Circulating high-density lipoprotein particle (HDL-P) subfractions impact atherogenesis, inflammation, and endothelial function, all of which are implicated in the pathobiology of heart failure (HF).

The authors sought to identify key differences in plasma HDL-P subfractions between patients with HF with reduced ejection fraction (HFrEF) and HF with preserved ejection fraction (HFpEF) to determine their prognostic utility.

Patients with HFrEF (n = 782), HFpEF (n = 1,004), and no HF (n = 4,742) were identified in the CATHGEN (Catheterization Genetics) biorepository of sequential patients undergoing cardiac catheterization. Nuclear magnetic resonance-based lipoprotein profiling was performed on frozen fasting plasma obtained at catheterization. The authors used multivariable analysis of covariance to compare high-density lipoprotein particle (HDL-P) subfractions across groups, and Cox proportional hazards modeling to determine associations between HDL-P subfractions and time to death or major adverse cardiac events.

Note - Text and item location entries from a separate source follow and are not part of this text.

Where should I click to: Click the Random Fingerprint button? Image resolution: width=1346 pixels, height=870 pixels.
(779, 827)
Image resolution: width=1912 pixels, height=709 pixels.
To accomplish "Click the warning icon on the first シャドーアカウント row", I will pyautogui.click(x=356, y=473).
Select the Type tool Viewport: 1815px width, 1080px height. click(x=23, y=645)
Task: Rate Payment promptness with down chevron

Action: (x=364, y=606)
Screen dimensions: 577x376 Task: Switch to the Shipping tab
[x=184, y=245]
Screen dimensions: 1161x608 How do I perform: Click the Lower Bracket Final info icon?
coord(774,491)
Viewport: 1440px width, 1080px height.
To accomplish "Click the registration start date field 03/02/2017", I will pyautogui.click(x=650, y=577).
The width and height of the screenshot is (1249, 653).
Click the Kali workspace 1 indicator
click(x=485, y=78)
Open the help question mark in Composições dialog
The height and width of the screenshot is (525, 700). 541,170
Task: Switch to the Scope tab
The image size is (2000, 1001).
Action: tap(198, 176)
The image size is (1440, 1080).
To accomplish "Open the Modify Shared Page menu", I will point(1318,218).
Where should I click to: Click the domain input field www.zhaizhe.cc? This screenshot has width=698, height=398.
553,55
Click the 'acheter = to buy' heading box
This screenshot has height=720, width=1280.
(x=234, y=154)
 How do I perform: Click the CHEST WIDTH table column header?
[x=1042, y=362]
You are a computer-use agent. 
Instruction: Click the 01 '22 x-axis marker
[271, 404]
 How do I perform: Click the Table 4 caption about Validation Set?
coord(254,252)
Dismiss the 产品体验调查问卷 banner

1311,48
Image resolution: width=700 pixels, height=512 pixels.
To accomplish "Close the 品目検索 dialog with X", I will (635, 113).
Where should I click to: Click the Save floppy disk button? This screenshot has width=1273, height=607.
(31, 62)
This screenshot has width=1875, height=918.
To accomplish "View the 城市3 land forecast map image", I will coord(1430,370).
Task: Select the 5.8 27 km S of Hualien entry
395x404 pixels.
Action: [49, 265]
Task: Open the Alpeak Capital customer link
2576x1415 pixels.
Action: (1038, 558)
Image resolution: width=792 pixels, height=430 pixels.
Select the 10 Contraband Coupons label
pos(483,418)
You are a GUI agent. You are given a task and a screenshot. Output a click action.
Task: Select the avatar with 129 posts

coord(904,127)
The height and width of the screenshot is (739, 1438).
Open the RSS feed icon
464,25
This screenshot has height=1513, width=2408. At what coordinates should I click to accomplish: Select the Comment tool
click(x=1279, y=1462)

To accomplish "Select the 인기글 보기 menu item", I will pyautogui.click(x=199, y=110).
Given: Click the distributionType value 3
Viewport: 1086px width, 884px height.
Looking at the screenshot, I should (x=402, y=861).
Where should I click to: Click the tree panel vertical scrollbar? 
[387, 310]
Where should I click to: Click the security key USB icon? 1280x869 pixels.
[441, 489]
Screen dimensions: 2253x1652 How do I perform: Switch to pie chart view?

Mean HDL-P size was greater in HFrEF than HFpEF, both of which were greater than in no HF (all 2-way p < 0.0001). By contrast, concentrations of small HDL-P and total HDL-P were lesser in HFrEF than HFpEF, which were both lesser than no HF (all 2-way p ≤ 0.0002). In both HFrEF and HFpEF, total HDL-P and small HDL-P were inversely associated with time to adverse events. These findings persisted after adjustment for 14 clinical covariates (including high-density lipoprotein cholesterol content, coronary artery disease, and the inflammatory biomarker GlycA), and in sensitivity analyses featuring alternate left ventricular ejection fraction definitions, or stricter inclusion criteria with diastolic dysfunction or left ventricular end-diastolic pressure thresholds.

In the largest analysis of HDL-P subfractions in HF to date, derangements in HDL-P subfractions were identified that were more severe in HFrEF than HFpEF and were independently associated with adverse outcomes. These data may help refine risk assessment and provide new insights into the complex interaction of HDL and HF pathophysiology.